Gli obiettivi sono la disintossicazione, la disassuefazione dalle bevande alcoliche, la cura delle patologie somatiche presenti, la cura dei disturbi psichiatrici (presenti nei 2/3 dei pazienti), il cambiamento dei comportamenti inadeguati, l’implementazione delle capacità relazionali, lavorative e sociali, al fine del reinserimento nell’ambiente socio-culturale di provenienza, l’apprendimento di migliori stili di vita, l’acquisizione di abilità specifiche atte al miglioramento della propria esistenza, cioè il recupero della persona.
Rispetto alle drammatiche ricadute della dipendenza, come gli incidenti mortali che sempre più spesso insanguinano le nostre strade, “occorre iniziare un’attiva culturale a partire dalle scuole – sostiene Jaretti Sodano -. Ma si tratta di un discorso culturale che investe tutta la società. L’Italia è il primo produttore al mondo di vino, abbiamo una cultura ‘bagnata’ dall’alcol: per noi è un fattore gastronomico, culturale ed economico”. Per il primario, “negli ultimi 20 anni sono stati fatti passi avanti nell’azione dissuasiva. La legge quadro in materia di alcol e di problemi alcolcorrelati, la n. 125/2001, ha messo dei punti fermi e da lì si è partiti per la riforma del codice della strada (articolo 186), nonché per l’introduzione del reato di omicidio stradale; a ciò si aggiunge la regolamentazione della pubblicità. Quindi, si è fatto abbastanza. Una parte di normativa che non viene considerata è il codice penale che prevede tutta una serie di limitazioni. Comunque, ci sono già molti deterrenti: le commissioni provinciali alcologiche, ad esempio, lavorano con analisi molto accurate per ritirare la patente. Davvero resta il problema culturale”.

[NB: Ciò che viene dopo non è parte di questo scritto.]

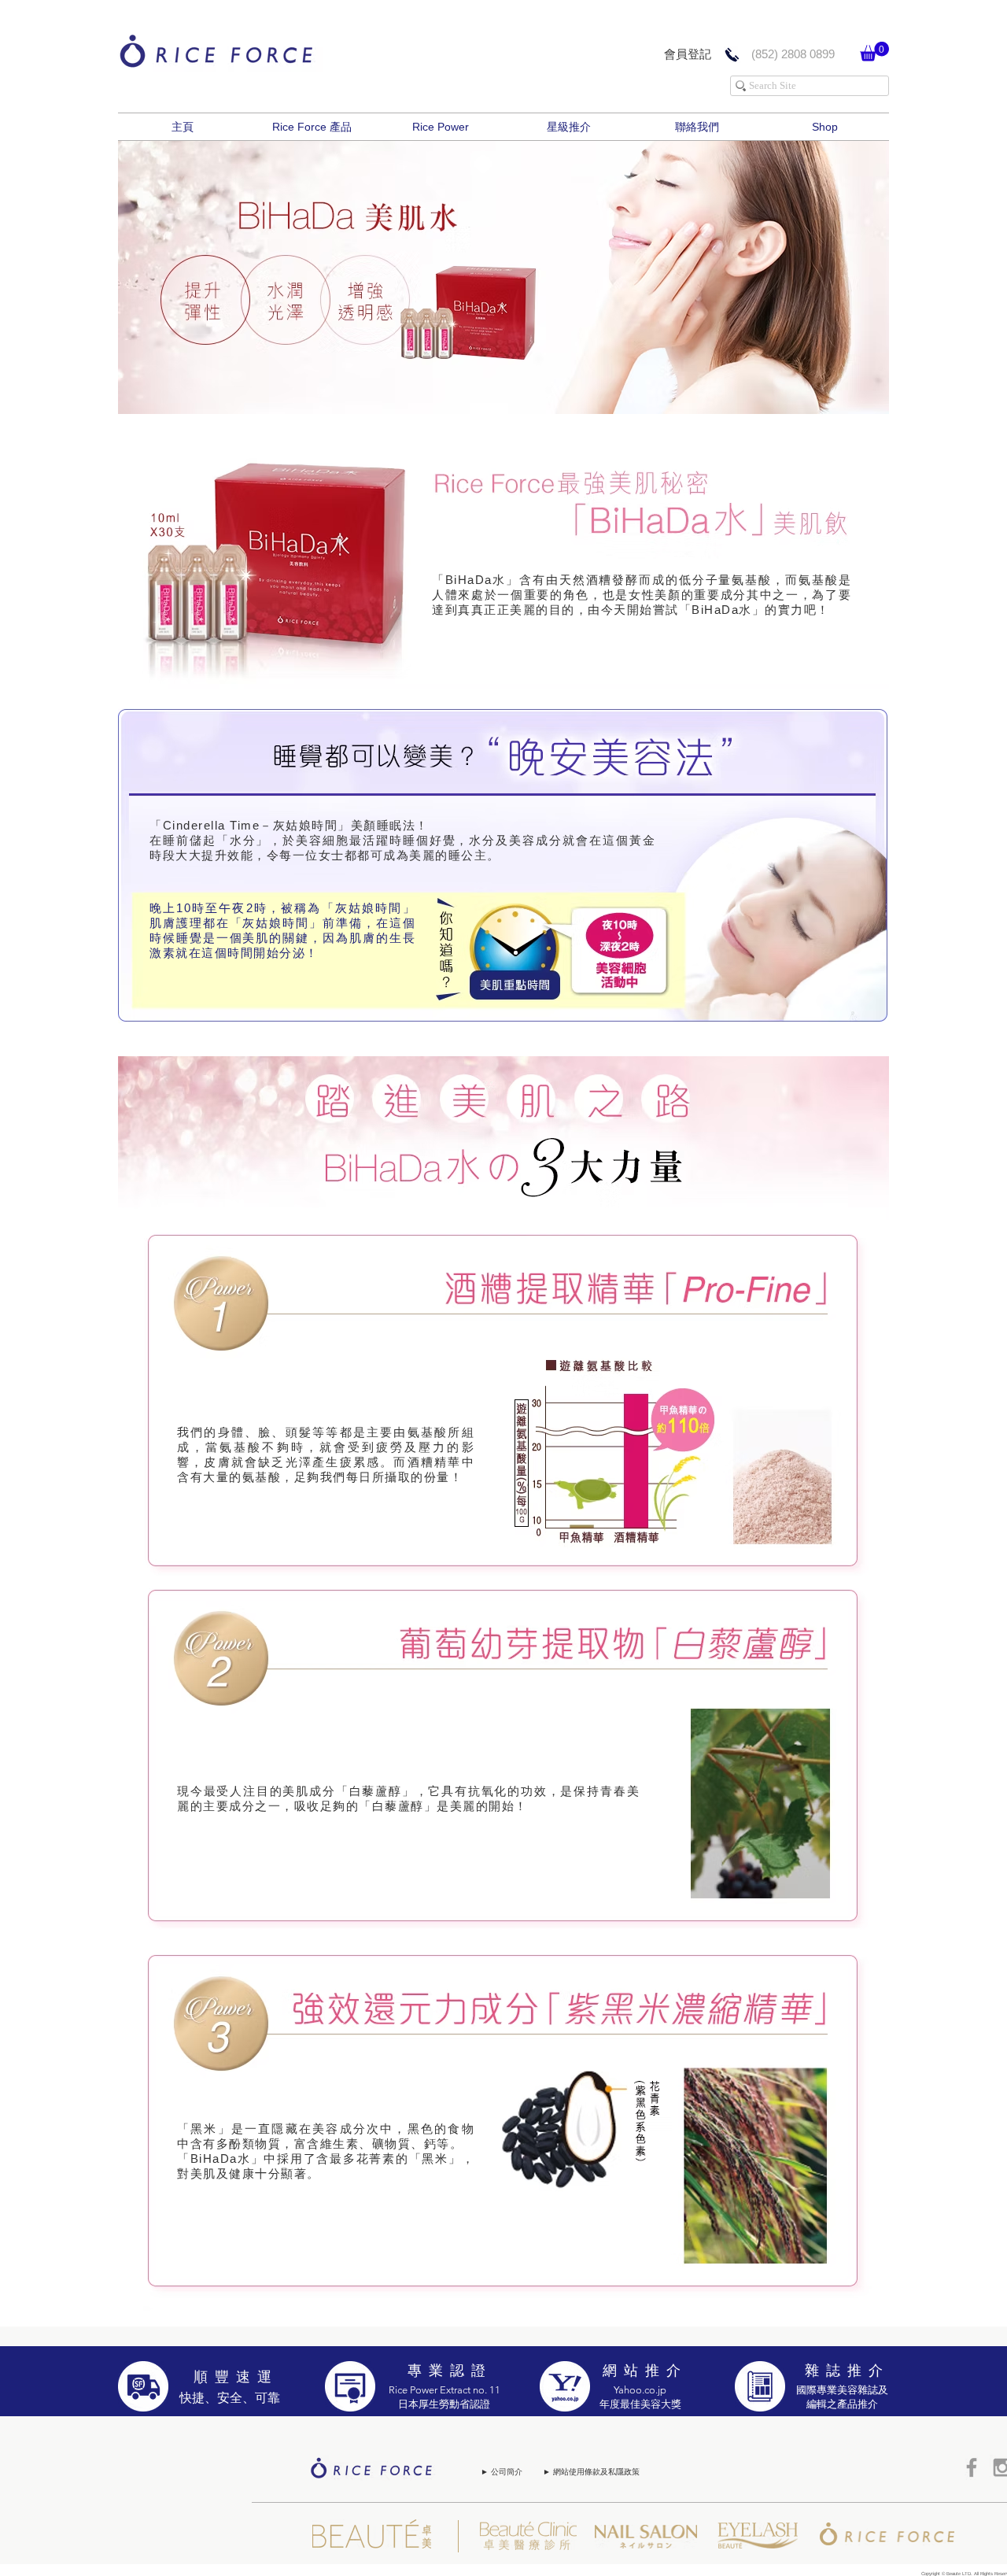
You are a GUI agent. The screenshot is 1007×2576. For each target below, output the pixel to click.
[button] (874, 51)
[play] (865, 390)
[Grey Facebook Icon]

Secondo Jaretti Sodano, infatti, “abbiamo una sottocultura giovanilistica dello sballo che si declina nell’alcol e nelle droghe vecchie e nuove”. Perciò, “nelle scuole servirebbero corsi formativi e informativi, soprattutto con persone esperte delle problematiche”. E conclude: “Suggerirei che nella materia di educazione civica si insegnasse non solo la composizione del Parlamento, ma si introducesse l’etica e l’educazione tossicologica”.